#### [TEXT SEGMENT]
One of the main goals of making further progress in the field of cognitive rehabilitation in PwMS is not only to detect the most appropriate cognitive treatments, but also to identify the clinical conditions associated with the disease which are capable of predicting the effectiveness of such treatments. Considering the results previously observed in our laboratory, 8 the main aim of this study was to explore the influence of clinical and radiological variables on predicting the positive effects of WM/IP training in a sample of PwMS with different cognitive statuses. Based on the results of previous studies,9–12 we specifically hypothesized that PwMS with preserved WM/IP abilities and/ or less gray matter atrophy in brain areas sustaining WM would benefit more from this training program.
Materials and methods
Ethics committee approval
All PwMS provided their written informed consent to participate in this study, according to the Declaration of Helsinki, and were awarded €250 for their participation. The study was also approved by the Ethics Committee of the Universitat Jaume I (UJI) and was registered in the ClinicalTrials.gov registry as NCT05270239.

#### [PROBLEMS TO SOLVE]
• a. Answer these questions using the excerpt on cognitive rehabilitation in PwMS:
(i) What was the main aim of the study?
(ii) How much were the PwMS awarded for their participation?
(iii) Under what number was the study registered at ClinicalTrials.gov?
• b. Write out the passage of the excerpt on cognitive rehabilitation in PwMS from "One of the main" up to and including "this training program.".
• c. Resume the excerpt on cognitive rehabilitation in PwMS after its last sentence.
The listing has no connection to the excerpt on cognitive rehabilitation in PwMS.

#### [GIVEN ENTRIES]
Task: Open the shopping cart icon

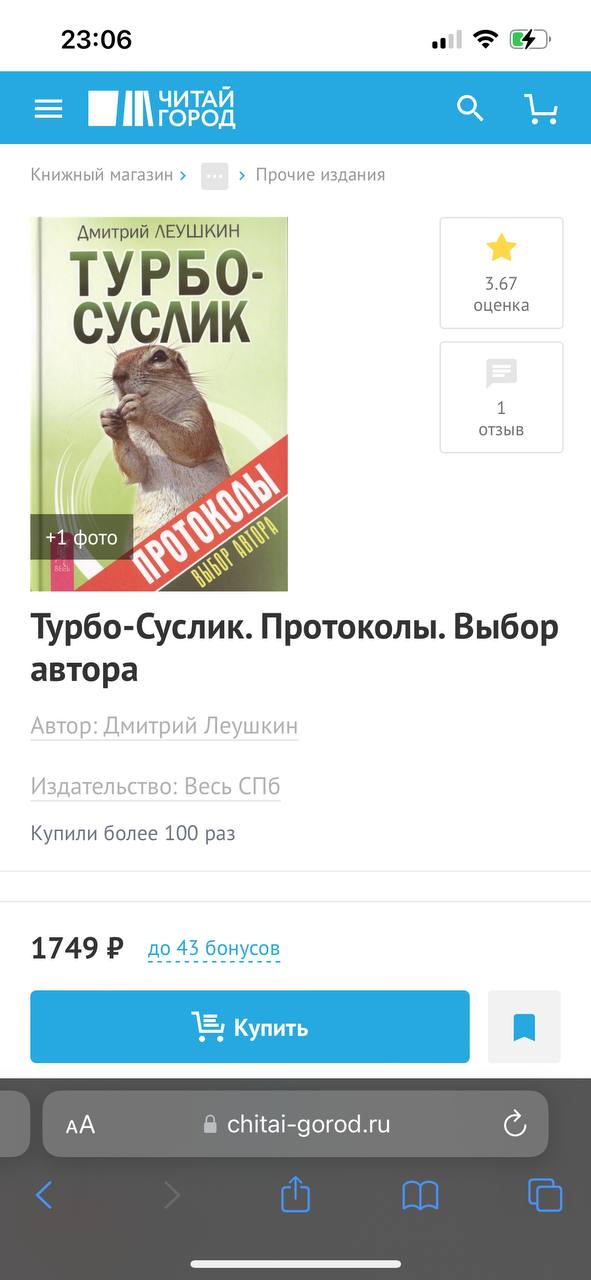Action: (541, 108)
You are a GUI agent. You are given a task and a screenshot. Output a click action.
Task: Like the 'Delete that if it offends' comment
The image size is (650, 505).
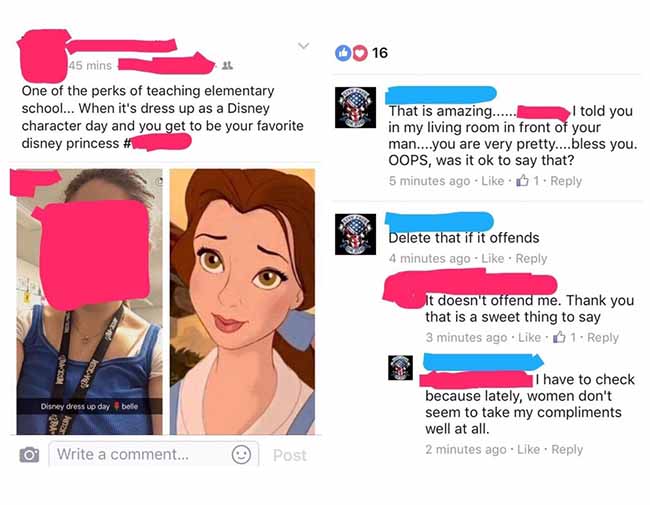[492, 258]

#### [RESULTS FOR EACH TASK]
• a.
(i) To explore the influence of clinical and radiological variables on predicting the positive effects of WM/IP training in a sample of PwMS with different cognitive statuses.
(ii) €250.
(iii) NCT05270239.

• b.
One of the main goals of making further progress in the field of cognitive rehabilitation in PwMS is not only to detect the most appropriate cognitive treatments, but also to identify the clinical conditions associated with the disease which are capable of predicting the effectiveness of such treatments. Considering the results previously observed in our laboratory, 8 the main aim of this study was to explore the influence of clinical and radiological variables on predicting the positive effects of WM/IP training in a sample of PwMS with different cognitive statuses. Based on the results of previous studies,9–12 we specifically hypothesized that PwMS with preserved WM/IP abilities and/ or less gray matter atrophy in brain areas sustaining WM would benefit more from this training program.

• c.
Participants
The sample was composed of a group of 35 PwMS diagnosed according to the revised McDonald criteria, 13 without any depression- or anxiety-related diagnosis, and free of exacerbation or steroid treatment in the 3 months prior to enrollment of the study (for a more detailed description of the inclusion and exclusion criteria see Esbrí et al. 8 ). Of this sample, 25 patients were classified as relapsing-remitting, 5 as having a secondary progressive form, and 5 as primary progressive. All participants were under disease-modifying pharmacotherapy (but none of them was under corticosteroid treatment or other medications that could interfere with cognition).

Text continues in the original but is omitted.